Benjamin Adams wrote:
I'm running spamassassin on Mac OS X tiger
I created a mail account for for everyone to send their spam to be submitted.
Then I created a script that would run:

"su cyrusimap -c 'sa-learn -spam nameusername/*.' "

This seamed to work but now I don't think its working

If you're looking to build a global bayes database, this is probably the wrong approach. It's too high maintenance and gives your users way too much power. If you want to let users interact, you may also want to look at dspam.

I run SpammAssassin in a postfix content filter (I use a before-queue content filter, but high volume sites should use an after-queue content filter). SA will prime the bayes database with its excellent builtin rules. It will kick in when it's reached a suitable number of tokens, so don't try to rush it. The only cron job I run is sa-learn --force-expire once a day offpeak, because opportunistic token expiration is a performance killer (set bayes_auto_expire 0 in local.cf). Once in a while, I'll run sa-learn on a small corpus of spam I've collected myself.

I want to lower my hits required to 3.5

Don't do that. In most cases, SA knows best. Monitor the rules that kick in, and if you think that some contribute too many or too few points, adjust them in local.cf:

 # increase default score
 score DRUGS_ERECTILE_OBFU 2
 # decrease default score
 score MISSING_SUBJECT 0.5

I only have a handful of these. Setting it too low will mark way too many messages as spam. I use a two-tiered approach, and quarantine or deliver scores between 5 and 7, but REJECT (not bounce) messages with scores of 7 or more. YMMV. Note that rejection is only possible before delivery (as with a postfix before-queue content filter, or a sendmail milter).

I tried changing /var/mail/spamassassin/local.cf

required_hits  3

But the mail coming in still says required 5, is this the wrong file?
Do I have to restart something?

It's required_score. For more info, run this command:

  perldoc Mail::SpamAssassin::Conf

anyone have a other ideas to stop spam I'm getting slammed with it.

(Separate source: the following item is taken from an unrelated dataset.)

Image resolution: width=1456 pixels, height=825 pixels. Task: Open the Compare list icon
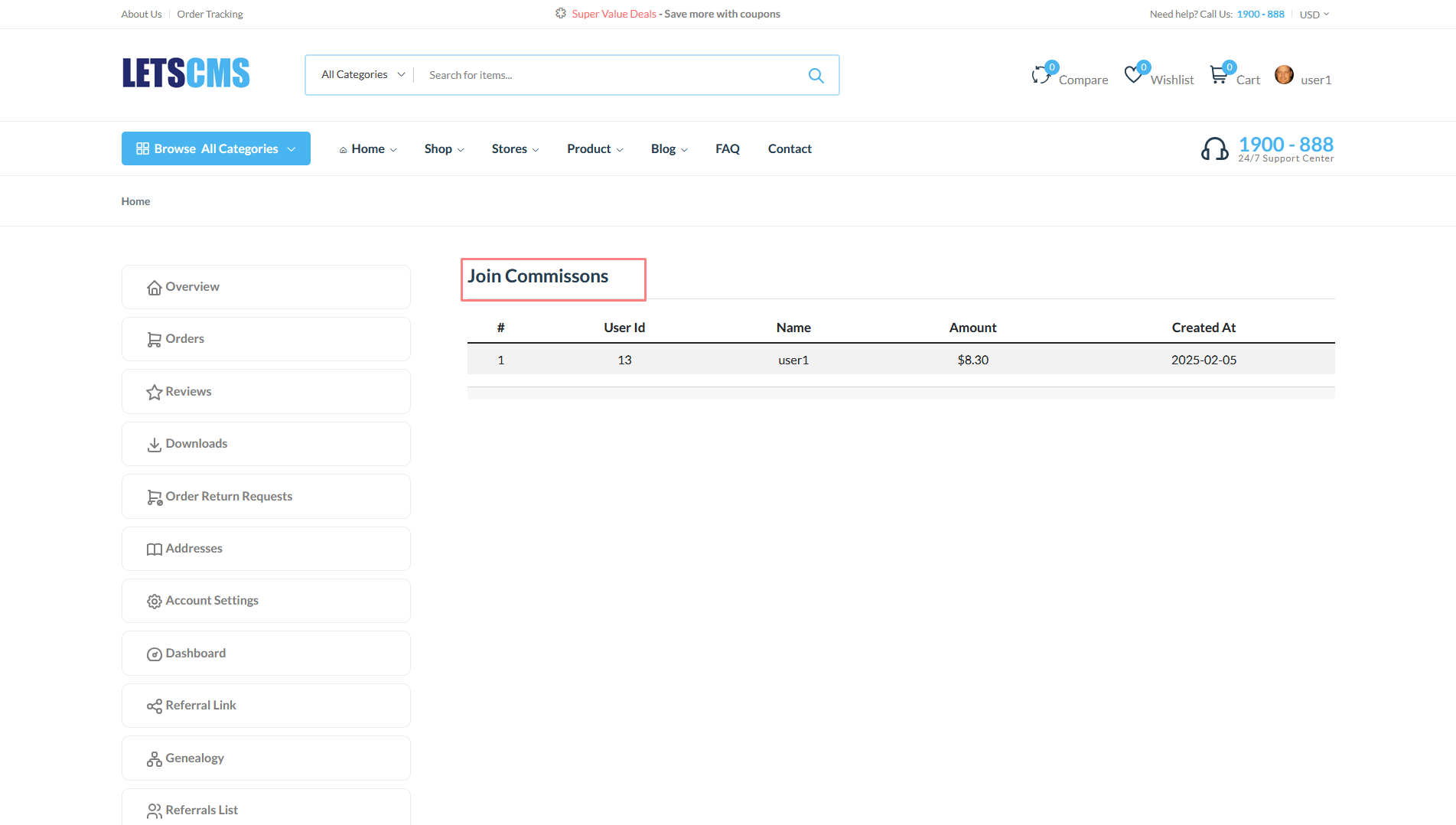click(1041, 75)
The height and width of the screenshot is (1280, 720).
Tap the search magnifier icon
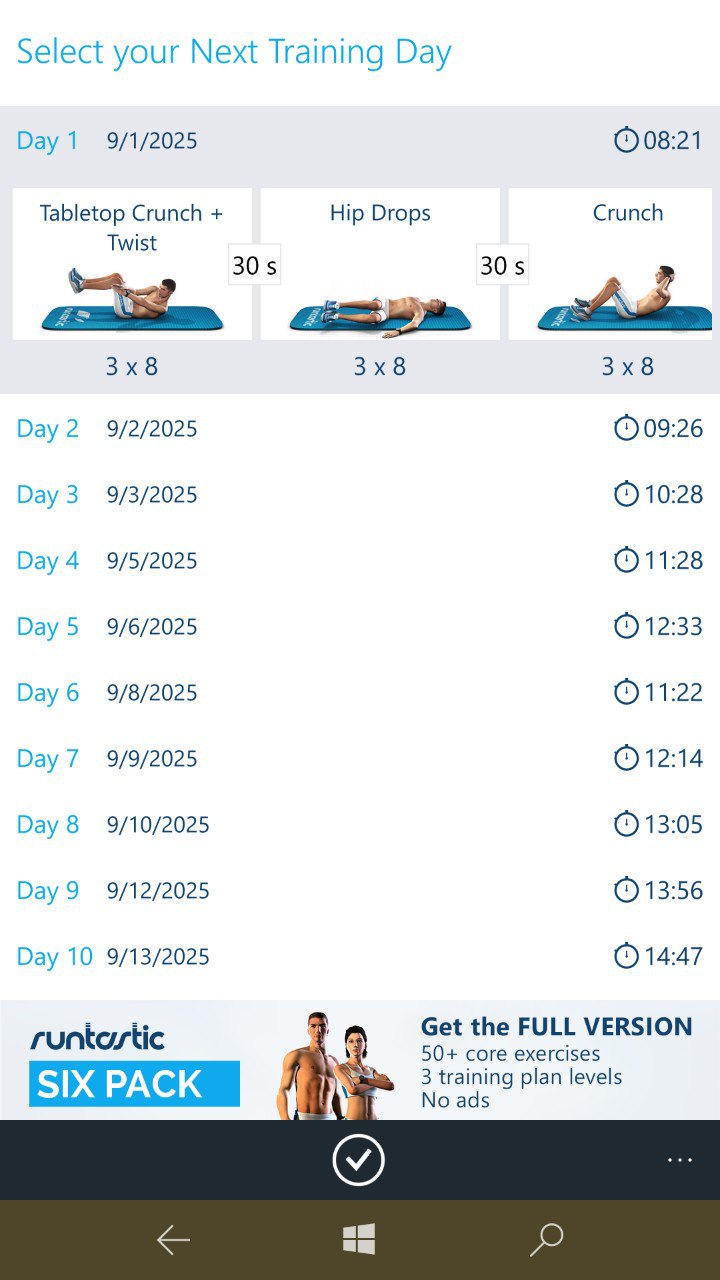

There are many good ideas for stopping spam. But you should do it at the MTA level, not after delivery to your mailbox. A good start would be to learn about DNSBLs, and be sure to accept mail for valid users, only. If you're using OS X, you're probably running postfix, which has many excellent anti-UCE features.

Here's an example restriction list from /etc/postfix/main.cf (I don't know if it's in the same location on the Mac) that will block a lot of spam (even more can be accomplished with content filters and access maps):

smtpd_recipient_restrictions =
        reject_non_fqdn_sender
        reject_unlisted_sender
        reject_unknown_sender_domain
        reject_unknown_recipient_domain
        reject_unlisted_recipient
        permit_sasl_authenticated
        permit_mynetworks
        reject_unauth_destination
        reject_rbl_client sbl-xbl.spamhaus.org
        reject_rbl_client combined.njabl.org
        reject_rbl_client list.dsbl.org


There are other DNSBLs that are more aggressive, greylisting, and sender address verification. All have good and bad points, so study the documentation well. Running an MTA is very complex. It's also a *little* off-topic, here, so my apologies to the list.